Octobre 1932

Reproduction modernisée du texte de 1605, avec introduction et notes de J. Evola (G. Laterza e Figli, Bari).

Ce traité hermétique, tout en étant loin d’être réellement aussi explicite et dépouillé d’énigmes que l’auteur veut bien le dire, est sans doute un de ceux qui montrent le plus nettement que le « Grand Œuvre », qu’il représente symboliquement comme la conquête de l’« Arbre de Vie », ne doit point être entendu au sens matériel que les pseudo-alchimistes ont voulu lui donner ; le véritable hermétisme y est à chaque instant opposé à ses déformations ou à ses contrefaçons.
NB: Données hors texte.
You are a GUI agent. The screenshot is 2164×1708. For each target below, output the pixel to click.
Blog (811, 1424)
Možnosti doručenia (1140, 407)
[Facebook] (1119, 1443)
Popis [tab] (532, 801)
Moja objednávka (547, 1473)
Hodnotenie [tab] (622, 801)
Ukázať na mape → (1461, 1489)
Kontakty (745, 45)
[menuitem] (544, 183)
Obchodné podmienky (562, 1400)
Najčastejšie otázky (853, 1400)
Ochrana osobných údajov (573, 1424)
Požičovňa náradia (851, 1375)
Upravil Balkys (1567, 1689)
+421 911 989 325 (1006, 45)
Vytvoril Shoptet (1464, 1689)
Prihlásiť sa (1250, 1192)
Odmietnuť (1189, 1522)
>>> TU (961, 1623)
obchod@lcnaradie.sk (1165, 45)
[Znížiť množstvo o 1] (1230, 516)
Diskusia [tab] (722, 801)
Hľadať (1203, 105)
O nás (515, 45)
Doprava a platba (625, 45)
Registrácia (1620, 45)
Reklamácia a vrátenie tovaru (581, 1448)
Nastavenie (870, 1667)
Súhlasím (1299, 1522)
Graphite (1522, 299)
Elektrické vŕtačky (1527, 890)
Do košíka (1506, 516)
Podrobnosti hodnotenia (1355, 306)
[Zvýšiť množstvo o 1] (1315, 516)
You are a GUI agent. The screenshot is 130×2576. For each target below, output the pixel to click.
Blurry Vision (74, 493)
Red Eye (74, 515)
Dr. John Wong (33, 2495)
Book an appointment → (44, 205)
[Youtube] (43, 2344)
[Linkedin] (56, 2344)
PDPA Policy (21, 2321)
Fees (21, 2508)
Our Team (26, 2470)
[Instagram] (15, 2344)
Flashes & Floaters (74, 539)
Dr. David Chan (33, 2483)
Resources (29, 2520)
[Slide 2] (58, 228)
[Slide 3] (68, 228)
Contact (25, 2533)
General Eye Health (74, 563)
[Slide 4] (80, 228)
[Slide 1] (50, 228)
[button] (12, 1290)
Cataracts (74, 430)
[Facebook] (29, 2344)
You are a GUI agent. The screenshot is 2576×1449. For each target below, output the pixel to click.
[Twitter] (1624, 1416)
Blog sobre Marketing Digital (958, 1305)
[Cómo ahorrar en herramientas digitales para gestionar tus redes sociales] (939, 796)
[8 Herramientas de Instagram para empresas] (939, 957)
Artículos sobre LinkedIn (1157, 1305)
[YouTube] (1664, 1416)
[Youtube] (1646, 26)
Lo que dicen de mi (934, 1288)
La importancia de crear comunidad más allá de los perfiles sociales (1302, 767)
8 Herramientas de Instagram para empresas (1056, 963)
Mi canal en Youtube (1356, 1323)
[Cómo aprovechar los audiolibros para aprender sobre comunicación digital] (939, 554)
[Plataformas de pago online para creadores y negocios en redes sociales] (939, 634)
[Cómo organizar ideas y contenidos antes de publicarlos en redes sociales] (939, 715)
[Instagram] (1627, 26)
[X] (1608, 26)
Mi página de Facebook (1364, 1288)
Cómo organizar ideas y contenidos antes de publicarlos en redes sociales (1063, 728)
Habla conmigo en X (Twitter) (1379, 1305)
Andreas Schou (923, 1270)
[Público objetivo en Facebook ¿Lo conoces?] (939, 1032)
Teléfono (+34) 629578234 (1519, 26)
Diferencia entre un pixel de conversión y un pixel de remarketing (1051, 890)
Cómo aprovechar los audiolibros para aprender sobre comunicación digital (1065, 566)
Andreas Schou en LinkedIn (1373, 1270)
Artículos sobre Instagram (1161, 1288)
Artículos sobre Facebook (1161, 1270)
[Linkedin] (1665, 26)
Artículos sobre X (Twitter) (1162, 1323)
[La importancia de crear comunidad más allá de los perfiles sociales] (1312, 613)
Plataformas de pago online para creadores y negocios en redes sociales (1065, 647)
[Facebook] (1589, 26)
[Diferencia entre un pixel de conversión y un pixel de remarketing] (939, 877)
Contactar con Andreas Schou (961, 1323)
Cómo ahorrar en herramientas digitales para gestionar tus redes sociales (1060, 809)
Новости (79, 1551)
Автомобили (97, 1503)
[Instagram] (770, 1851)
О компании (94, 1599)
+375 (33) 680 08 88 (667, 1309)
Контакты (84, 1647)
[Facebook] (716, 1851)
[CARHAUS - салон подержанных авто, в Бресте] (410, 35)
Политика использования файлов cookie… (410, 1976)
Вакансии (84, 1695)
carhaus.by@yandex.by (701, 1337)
Certains des procédés d’explication qui y sont employés sont vraiment curieux, notamment celui qui consiste, pour interpréter un mot, à le décomposer en lettres ou en syllabes qui seront le commencement d’autant d’autres mots dont l’ensemble formera une définition ; ce procédé peut sembler ici un pur artifice, mais il imite celui qui est en usage pour certaines langues sacrées. L’introduction et les notes sont aussi dignes d’intérêt mais appellent parfois quelques réserves : M. Evola a été visiblement séduit par l’assimilation de l’hermétisme à la « magie », entendue ici en un sens très éloigné de celui qu’elle a d’ordinaire, et par celle de l’Adepte au « Héros », où il a cru trouver quelque chose de semblable à ses propres conceptions, ce qui l’a entraîné à des interprétations quelque peu tendancieuses ; et, d’autre part, il est à regretter qu’il n’ait pas insisté plus qu’il ne l’a fait sur ce qui se rapporte au « Centre du Monde », et qui nous paraît tout à fait essentiel, étant en quelque sorte la clef de tout le reste. Enfin, au lieu de « moderniser » le texte comme on a cru devoir le faire, peut être eût-il mieux valu le reproduire tel quel, quitte à expliquer les mots ou les tournures dont l’archaïsme pouvait rendre la compréhension difficile.

Fratelli Bocca, Torino.

Ce petit volume nous apparaît comme un des meilleurs de l’auteur, qui a fait œuvre fort utile en y montrant le masque et le visage du « néo-spiritualisme », c’est-à-dire ce pour quoi il se donne et ce qu’il est réellement. Il passe en revue diverses formes de ce « néo-spiritualisme » et des conceptions qui lui sont plus ou moins étroitement apparentées : spiritisme et « recherches psychiques », psychanalyse, théosophisme, anthroposophie steinérienne, « néo-mysticisme » de Krishnamurti, etc. Il s’attache surtout à montrer les dangers d’ordre psychique inhérents à tous ces « mouvements », aussi peu « spirituels » que possible en réalité, plus qu’à faire ressortir la fausseté des théories qui y sont présentées ; il est d’ailleurs, sur les points essentiels, presque entièrement d’accord avec ce que nous avons écrit sur ce sujet, ainsi qu’il le signale lui-même. Nous craignons seulement que la façon dont il met à part certaines écoles « magiques » ne soit pas tout à fait justifiée ; et il nous semble aussi qu’il fait preuve, à l’égard de Steiner, d’une indulgence d’ailleurs relative, mais qu’il ne nous est guère possible de partager. D’autre part, un des derniers chapitres contient, sur la signification ésotérique du Catholicisme, des considérations que nous sommes d’autant plus heureux de signaler que, jusqu’ici, l’attitude de l’auteur semblait plutôt indiquer quelque méconnaissance d’une forme traditionnelle dont la valeur est tout à fait indépendante de ce que peuvent penser ou dire ses représentants actuels ; et, s’il plaît à ceux-ci de dénier à leur propre doctrine tout sens supérieur à la « lettre » la plus grossière, ce n’est point là une raison pour leur faire écho.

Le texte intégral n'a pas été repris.